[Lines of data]
## BEGIN

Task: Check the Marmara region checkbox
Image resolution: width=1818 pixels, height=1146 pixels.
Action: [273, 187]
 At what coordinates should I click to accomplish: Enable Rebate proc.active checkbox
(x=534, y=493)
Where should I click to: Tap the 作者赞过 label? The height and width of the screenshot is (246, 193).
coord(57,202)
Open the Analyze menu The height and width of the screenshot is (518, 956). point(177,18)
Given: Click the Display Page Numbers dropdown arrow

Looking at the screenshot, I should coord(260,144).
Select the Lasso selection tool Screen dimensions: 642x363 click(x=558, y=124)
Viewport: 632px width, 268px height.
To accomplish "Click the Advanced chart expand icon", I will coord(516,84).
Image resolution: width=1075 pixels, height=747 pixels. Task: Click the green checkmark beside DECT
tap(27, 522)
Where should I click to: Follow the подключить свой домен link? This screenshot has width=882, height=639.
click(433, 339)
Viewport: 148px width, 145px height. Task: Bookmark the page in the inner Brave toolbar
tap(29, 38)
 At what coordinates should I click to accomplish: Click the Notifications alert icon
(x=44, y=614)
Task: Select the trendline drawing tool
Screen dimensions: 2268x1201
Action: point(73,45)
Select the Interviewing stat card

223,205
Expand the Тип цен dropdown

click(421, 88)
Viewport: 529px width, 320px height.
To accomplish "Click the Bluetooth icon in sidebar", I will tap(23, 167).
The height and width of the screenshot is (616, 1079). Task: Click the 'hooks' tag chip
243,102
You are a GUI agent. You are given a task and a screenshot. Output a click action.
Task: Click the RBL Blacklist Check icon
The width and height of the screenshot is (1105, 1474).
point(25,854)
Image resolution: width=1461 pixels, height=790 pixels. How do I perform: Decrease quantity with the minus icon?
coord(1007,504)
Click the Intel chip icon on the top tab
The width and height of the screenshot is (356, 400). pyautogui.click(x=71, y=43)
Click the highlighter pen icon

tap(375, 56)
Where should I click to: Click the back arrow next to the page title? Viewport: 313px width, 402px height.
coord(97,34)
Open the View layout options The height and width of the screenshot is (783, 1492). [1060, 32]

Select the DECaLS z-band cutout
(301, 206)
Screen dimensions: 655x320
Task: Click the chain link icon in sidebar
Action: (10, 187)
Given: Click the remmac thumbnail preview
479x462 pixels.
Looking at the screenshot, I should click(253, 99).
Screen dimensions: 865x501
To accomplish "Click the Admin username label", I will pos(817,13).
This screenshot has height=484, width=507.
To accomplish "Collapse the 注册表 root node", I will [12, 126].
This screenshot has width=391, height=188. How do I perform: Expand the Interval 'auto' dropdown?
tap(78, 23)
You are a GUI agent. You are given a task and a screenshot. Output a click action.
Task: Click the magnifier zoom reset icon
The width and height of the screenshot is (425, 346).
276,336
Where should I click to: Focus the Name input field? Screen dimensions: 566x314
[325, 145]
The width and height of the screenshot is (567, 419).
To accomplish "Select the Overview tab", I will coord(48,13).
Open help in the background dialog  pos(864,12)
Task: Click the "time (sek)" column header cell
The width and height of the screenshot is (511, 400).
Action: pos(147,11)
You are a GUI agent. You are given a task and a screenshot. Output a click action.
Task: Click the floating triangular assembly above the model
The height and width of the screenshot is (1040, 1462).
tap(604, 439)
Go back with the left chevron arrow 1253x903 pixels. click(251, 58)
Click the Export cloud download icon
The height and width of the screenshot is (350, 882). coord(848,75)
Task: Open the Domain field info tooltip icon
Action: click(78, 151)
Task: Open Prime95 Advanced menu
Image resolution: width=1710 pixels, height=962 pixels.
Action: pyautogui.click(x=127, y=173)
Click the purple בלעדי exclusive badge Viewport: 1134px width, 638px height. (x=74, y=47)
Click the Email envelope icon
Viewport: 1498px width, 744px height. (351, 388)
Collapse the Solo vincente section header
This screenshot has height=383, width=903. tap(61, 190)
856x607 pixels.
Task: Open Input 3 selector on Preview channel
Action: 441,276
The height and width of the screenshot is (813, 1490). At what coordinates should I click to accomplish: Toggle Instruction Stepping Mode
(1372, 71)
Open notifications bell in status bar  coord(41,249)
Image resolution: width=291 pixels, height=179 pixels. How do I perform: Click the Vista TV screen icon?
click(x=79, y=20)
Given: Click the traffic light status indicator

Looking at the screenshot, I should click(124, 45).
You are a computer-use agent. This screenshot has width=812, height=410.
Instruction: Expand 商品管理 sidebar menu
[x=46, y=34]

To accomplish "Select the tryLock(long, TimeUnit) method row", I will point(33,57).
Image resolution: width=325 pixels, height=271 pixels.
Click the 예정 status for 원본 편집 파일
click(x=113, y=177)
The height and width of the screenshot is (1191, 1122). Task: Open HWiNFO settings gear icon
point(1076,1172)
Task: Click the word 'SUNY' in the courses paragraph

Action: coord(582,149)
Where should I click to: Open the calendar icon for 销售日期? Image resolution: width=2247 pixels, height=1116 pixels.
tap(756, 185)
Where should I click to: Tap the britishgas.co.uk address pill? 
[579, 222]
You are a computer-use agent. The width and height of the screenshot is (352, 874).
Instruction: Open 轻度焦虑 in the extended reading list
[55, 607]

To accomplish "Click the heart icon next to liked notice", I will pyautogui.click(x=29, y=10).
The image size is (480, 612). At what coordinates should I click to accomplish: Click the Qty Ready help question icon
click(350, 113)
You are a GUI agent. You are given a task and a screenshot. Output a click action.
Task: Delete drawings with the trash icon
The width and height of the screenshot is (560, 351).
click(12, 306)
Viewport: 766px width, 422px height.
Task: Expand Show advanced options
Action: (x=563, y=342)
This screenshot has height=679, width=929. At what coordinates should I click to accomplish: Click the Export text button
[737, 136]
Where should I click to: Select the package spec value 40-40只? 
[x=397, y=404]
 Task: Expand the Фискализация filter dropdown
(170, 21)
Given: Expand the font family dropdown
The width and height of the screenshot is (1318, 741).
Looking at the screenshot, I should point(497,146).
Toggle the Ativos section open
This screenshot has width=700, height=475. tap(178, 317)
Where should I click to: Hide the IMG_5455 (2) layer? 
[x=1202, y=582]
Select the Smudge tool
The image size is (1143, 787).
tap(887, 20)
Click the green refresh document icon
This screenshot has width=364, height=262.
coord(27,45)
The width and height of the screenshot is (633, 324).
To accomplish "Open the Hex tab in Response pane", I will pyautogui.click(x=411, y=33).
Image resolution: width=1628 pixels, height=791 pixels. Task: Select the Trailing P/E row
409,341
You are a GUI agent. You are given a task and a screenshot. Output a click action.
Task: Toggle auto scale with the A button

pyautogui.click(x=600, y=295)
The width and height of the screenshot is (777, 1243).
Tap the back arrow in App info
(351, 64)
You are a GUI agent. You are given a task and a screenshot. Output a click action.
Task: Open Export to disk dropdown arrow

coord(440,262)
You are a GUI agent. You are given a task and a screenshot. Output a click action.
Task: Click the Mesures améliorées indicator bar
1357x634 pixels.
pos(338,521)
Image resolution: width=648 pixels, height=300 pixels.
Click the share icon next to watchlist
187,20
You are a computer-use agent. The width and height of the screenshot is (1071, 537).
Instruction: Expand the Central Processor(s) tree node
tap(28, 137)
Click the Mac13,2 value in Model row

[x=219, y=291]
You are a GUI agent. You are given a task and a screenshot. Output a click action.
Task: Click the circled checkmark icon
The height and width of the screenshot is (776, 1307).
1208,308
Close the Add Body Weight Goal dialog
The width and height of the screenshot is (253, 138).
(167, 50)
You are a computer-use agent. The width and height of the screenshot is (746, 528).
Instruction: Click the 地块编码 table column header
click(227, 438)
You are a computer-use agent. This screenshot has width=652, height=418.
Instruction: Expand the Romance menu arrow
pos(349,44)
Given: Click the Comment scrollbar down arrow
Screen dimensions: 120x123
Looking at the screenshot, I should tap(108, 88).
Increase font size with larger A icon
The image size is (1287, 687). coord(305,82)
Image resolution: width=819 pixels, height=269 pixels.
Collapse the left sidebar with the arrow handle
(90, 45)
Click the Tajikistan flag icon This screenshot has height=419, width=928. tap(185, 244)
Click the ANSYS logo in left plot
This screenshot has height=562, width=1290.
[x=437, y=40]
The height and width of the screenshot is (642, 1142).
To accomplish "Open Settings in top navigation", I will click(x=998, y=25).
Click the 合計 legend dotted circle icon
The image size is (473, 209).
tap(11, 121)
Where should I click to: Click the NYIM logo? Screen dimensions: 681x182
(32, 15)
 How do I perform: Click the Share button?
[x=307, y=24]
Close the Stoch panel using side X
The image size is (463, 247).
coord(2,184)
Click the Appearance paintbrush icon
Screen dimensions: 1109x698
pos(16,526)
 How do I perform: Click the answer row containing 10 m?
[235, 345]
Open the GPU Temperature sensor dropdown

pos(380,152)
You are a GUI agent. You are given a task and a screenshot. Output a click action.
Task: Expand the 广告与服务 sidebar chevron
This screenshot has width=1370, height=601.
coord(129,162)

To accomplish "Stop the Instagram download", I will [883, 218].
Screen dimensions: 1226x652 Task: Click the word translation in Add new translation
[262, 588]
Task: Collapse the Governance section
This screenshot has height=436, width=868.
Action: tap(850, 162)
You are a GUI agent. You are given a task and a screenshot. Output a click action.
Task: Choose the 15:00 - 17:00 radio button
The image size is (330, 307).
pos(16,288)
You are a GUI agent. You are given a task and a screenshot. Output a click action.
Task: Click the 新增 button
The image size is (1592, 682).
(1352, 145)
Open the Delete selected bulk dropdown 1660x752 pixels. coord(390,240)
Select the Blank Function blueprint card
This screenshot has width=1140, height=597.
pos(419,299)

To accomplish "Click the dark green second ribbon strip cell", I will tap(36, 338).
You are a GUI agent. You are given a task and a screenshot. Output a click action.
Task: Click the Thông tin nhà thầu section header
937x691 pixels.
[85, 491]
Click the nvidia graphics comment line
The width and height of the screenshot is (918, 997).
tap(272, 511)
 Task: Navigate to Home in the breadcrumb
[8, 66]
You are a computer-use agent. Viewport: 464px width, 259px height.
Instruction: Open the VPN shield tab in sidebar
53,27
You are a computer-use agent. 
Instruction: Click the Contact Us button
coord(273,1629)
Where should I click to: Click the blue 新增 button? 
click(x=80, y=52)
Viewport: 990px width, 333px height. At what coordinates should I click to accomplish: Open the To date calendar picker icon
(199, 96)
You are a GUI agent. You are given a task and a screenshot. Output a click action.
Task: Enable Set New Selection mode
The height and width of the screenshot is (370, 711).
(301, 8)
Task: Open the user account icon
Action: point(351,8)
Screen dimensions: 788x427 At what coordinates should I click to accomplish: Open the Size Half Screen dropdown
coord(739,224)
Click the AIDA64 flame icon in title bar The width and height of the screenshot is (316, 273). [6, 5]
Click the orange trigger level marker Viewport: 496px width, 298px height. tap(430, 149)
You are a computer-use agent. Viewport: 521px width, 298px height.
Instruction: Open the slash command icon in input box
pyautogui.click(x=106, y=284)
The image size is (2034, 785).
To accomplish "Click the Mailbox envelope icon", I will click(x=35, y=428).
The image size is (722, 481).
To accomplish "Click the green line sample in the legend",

## END

The problem:
Pull out each line of the records that contains the word "dimensions". Case counts.

Expected answer:
Select the Lasso selection tool Screen dimensions: 642x363 click(x=558, y=124)
Screen dimensions: 2268x1201
Screen dimensions: 655x320
Screen dimensions: 865x501
Where should I click to: Focus the Name input field? Screen dimensions: 566x314
Screen dimensions: 120x123
Where should I click to: Click the NYIM logo? Screen dimensions: 681x182
Screen dimensions: 1109x698
Screen dimensions: 1226x652 Task: Click the word translation in Add new translation
Screen dimensions: 788x427 At what coordinates should I click to accomplish: Open the Size Half Screen dropdown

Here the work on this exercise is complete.